WHAT YOU WILL DO
Wherever the word "Task" appears in a line of the data, that line should be copied.

RECORDS SHOWN
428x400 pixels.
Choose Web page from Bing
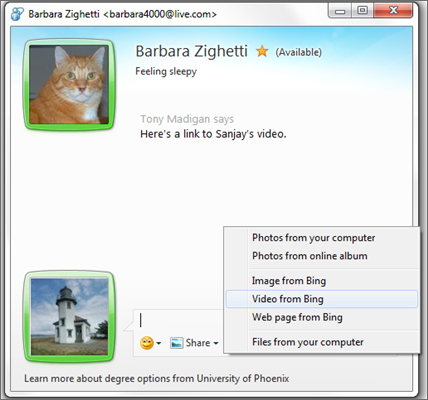(x=322, y=317)
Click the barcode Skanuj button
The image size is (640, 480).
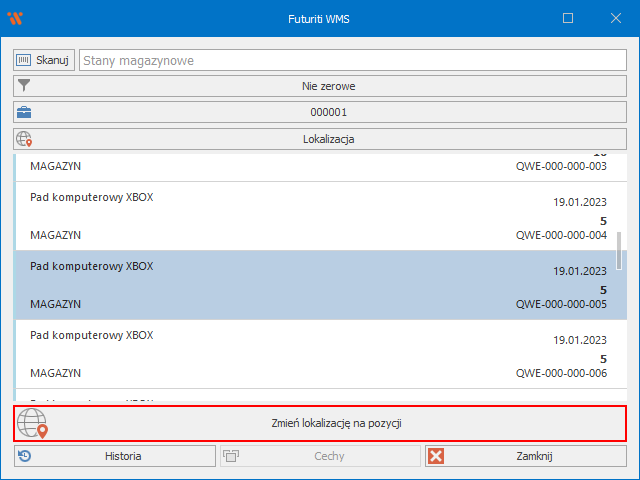coord(44,61)
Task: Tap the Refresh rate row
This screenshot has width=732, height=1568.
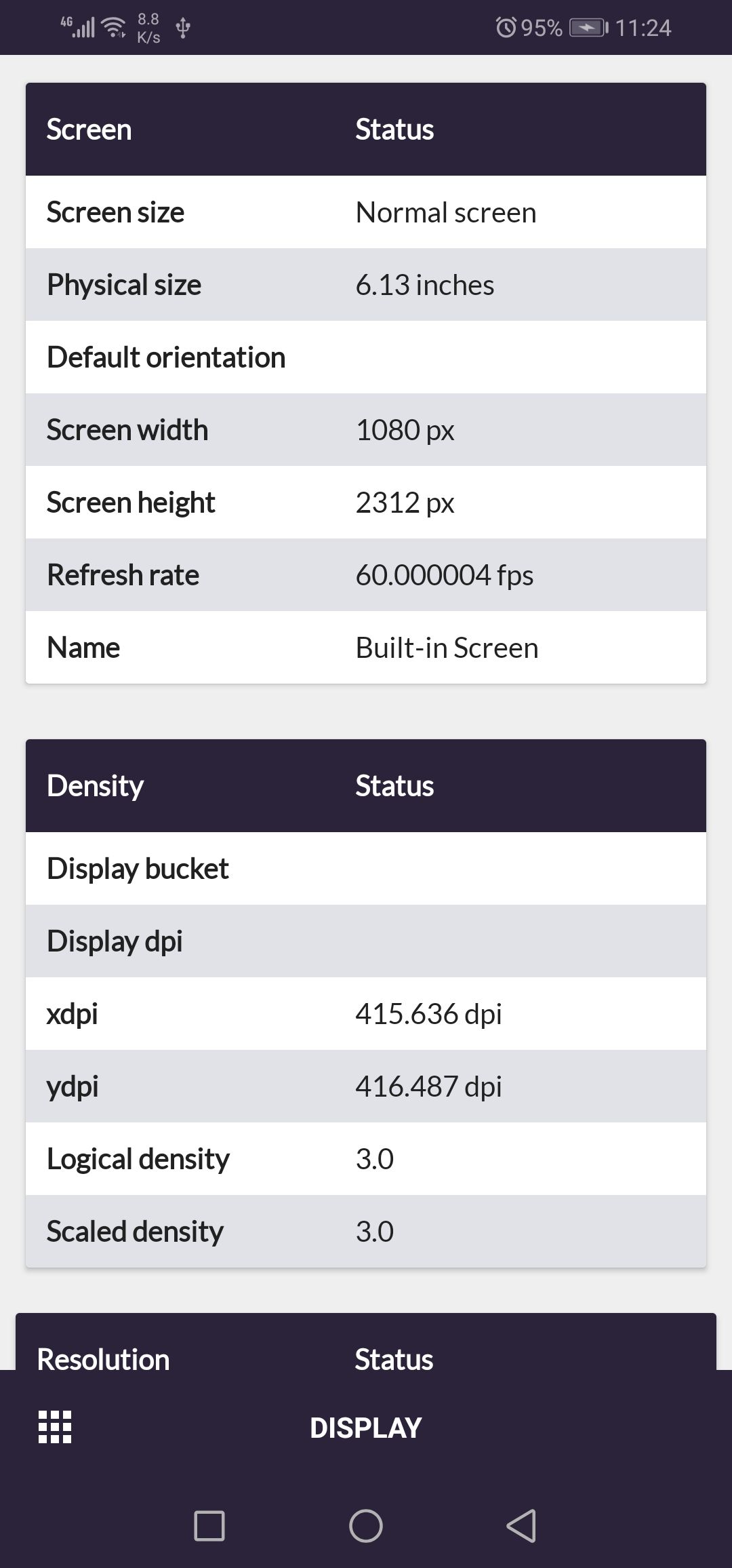Action: coord(365,575)
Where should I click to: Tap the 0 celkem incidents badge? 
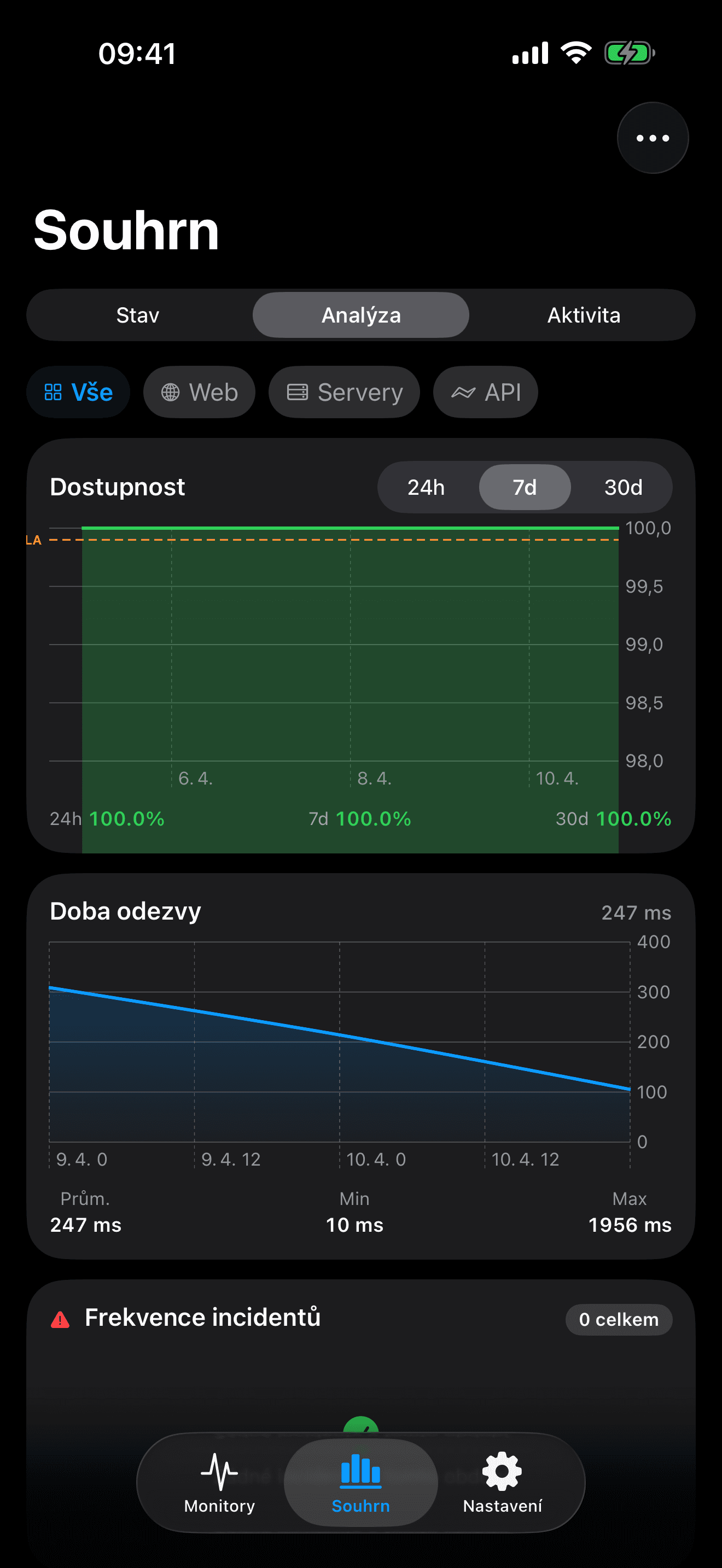(x=619, y=1320)
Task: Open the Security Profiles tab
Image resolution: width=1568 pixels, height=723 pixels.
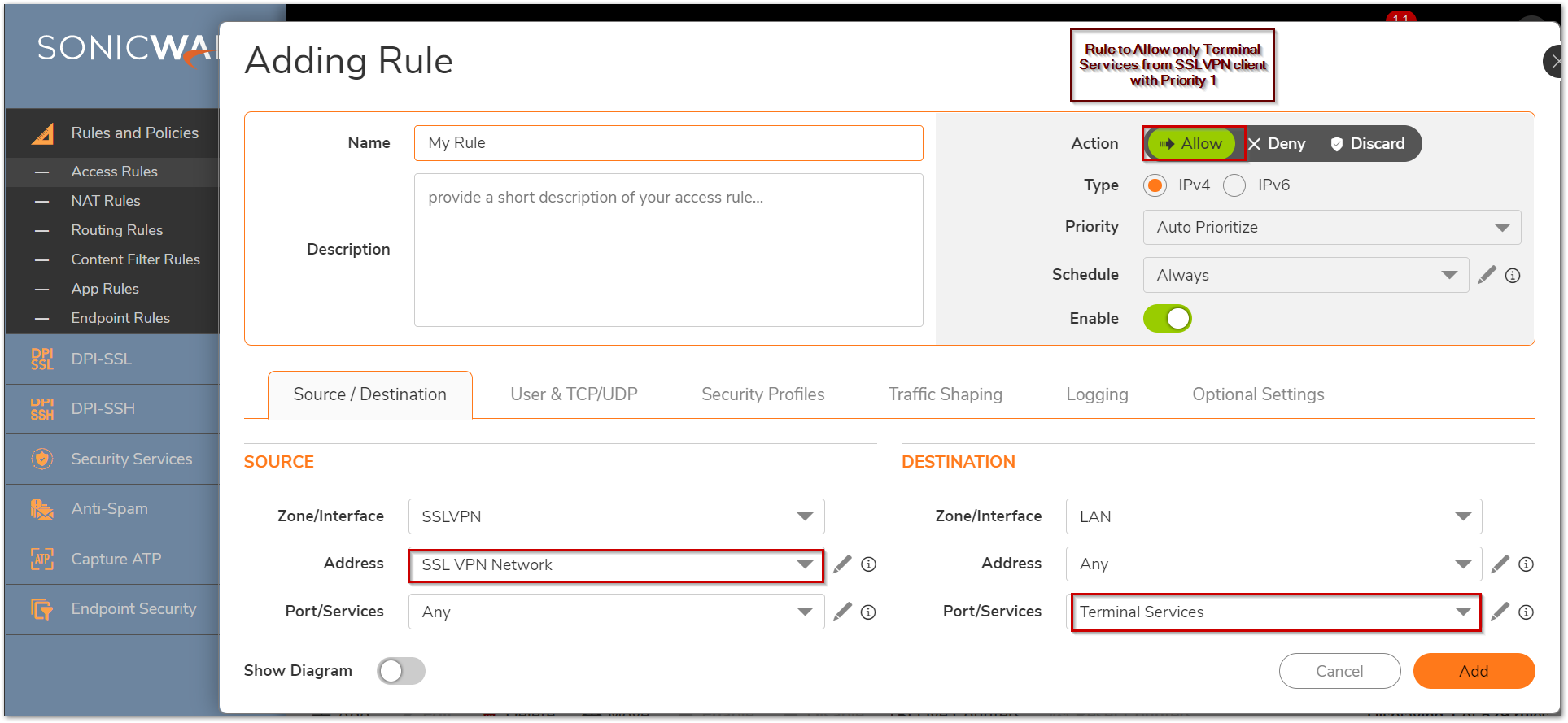Action: tap(762, 394)
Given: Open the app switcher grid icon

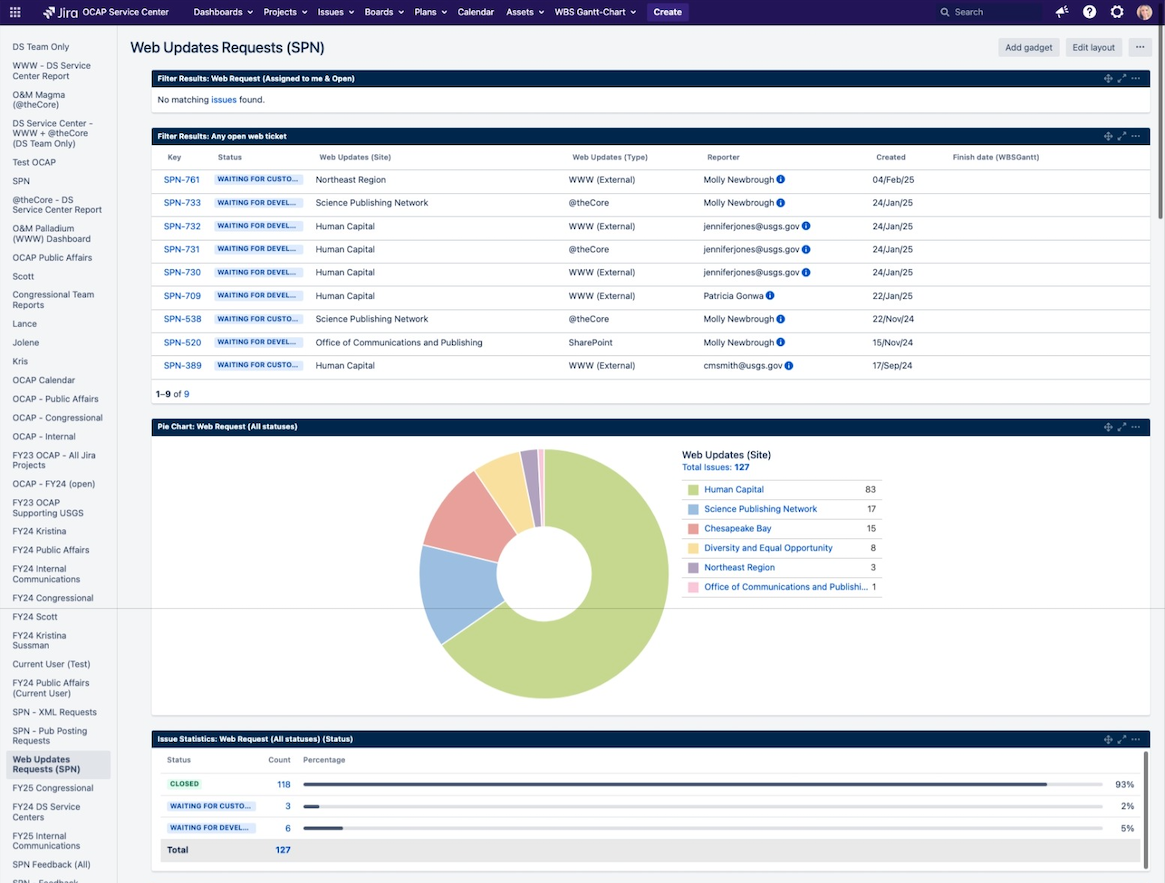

YOUR RESPONSE
Task: Tap the Refresh rate row
Task: Open the Security Profiles tab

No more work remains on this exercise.